The problem is the writer we call John was a little too clever for his own good. Sure, his second century audience would have understood his skillful use of metaphor. But down through the centuries the Christian church has mixed his metaphors to such a degree, that we don’t have much of a clue who Jesus was, let alone the great I AM to whom both Jesus and the writer we call John are trying to carry us.

We can’t seem to get the metaphor of Jesus as the Lamb of God out of our heads. In fact into every one of the great I AM metaphors we mix a little dab of the blood of the lamb and before you know it Jesus is the way and the truth and the life and unless you believe that Jesus blood was shed for you, you won’t ever be able to understand that you are washed by the blood of the lamb and you will never ever be able to pass through the gate, because Jesus is the only way. MMX, MMX, MMX!

It’s not the writer we call John who mixed the metaphors up, it is the Christian Church. Somewhere along the way, the religious authorities forgot what a metaphor is for. Instead of letting the words carry them beyond the literal meaning to the Great I AM, they slaughtered the lamb of God and killed the Word so that the wonders of the God who refuses to be pinned down by a name, the God who insists that YAHWEH is my name and will be for all generations. YAHWEH the inexpressible name that can be translated as I AM, or I AM WHO AM, or I AM WHO I AM or I WILL BE WHO I WILL BE. The Great I AM.

That our ancestors should choose to give to the god they believed to be the creator the verb “to be” as God’s own name, suggests that we might want to take their metaphor seriously. Talk about a word that carries you beyond the meaning of the word: YAHWEH – I AM WHO AM. The writer of the Gospel According to John, and no doubt Jesus himself, is the wisest of the wise when it comes to the use of metaphor. Too bad the church can’t seem to play in the big leagues. Too bad we have to reduce the beauty of the great I AM sayings down to one simple figure of speech. We are so hung up on Jesus as the Lamb of God that we can’t seem to see Jesus in any other way. So we read a snippet of the gospel and we hear Jesus talking about a shepherd and we are carried away with thoughts of God as the great big shepherd. So, we slap Psalm 23, right there just in case the folks in the pew don’t make the connection themselves. Before you know it, we’ve mixed the metaphor up and added a lamb, because we remember that other metaphor about the lost sheep, and then try as we might we just can’t help being carried away to the lamb of God who takes away the sin of the world.

Now we have a shepherd who does either one of two things. This shepherd either lets the lamb be sacrificed, or this shepherd does the sacrificing. If you’re not confused yet, then I’m not doing my job correctly because what I wanted to do is point out the dangers of not appreciating the art of metaphor.
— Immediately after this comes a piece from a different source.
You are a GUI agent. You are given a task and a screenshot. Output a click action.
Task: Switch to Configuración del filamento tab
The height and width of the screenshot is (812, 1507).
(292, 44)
The writer we call John was a master craftsman, skillfully weaving together the images of YAHWEH that his Jewish listeners would have understood in a heartbeat. They knew their own Scriptures and the images of Jesus as the Good Shepherd would have carried them beyond the sheep in the field to the words of the Prophet of Ezekiel who echoed the promises of YAHWEH to the people of Israel. They would have heard YAHWEH instruct the prophet to speak out against the religious authorities, the shepherds who had lead the people into dangerous territory and allowed the flock to be scattered and lost.

They would have heard YAHWEH promising to send a proper shepherd, a good shepherd, who would gather the flocks, tend their wounds and restore them to good pastures. And they would have known that this Jesus was such a shepherd. And they would have rejoiced to have such a shepherd in their midst. And they would have understood perfectly why the religious authorities accused Jesus of being possessed. For surely the religious authorities were the shepherds who had lead the sheep into dangerous territory.  [In Ezek 34:1-31, the promised shepherd was David.]

After Jesus died the horrible death that he died, his followers struggled to understand what had happened and why it happened and they looked to their own Sacred Scriptures to try to make sense of it all. There were competing theories about why it happened and what it all meant. That Jesus was the Good Shepherd who laid down his life for the sheep was one theory. That Jesus was the Lamb who was sacrificed to atone for the sins of the world was a later theory. Two competing metaphors that we all too often mix together and end up with at best an impotent God who stands by while and innocent lamb is slaughtered or at worse a vengeful God who demands a blood sacrifice. These are not metaphors that ought to be mixed.

It is better to live with the mystery of divinity in our midst than it is to claim to have bottled divinity for easy consumption. When we bottle divinity and sell it like snake oil we do tremendous harm. We need to learn to dance among the metaphors that carried our ancestors beyond the literal words so that they could begin to relate to our God WHO WILL BE WHO GOD WILL BE, I AM, WHO I AM.

YAHWEH is more than capable of being both shepherd and lamb. We only need to remember that these metaphors operate independently of one another and God is not the shepherd who let the lamb die, nor is God the shepherd that demanded a sacrifice. The beauty of a metaphor is that it doesn’t always carry you to the same place. Metaphors have a multitude of destinations. Each of us must have the courage to go beyond the literal word and explore the places that the word takes us. If we must mix metaphors, we must take care to remember who it is who carries us beyond the beyond and beyond that also.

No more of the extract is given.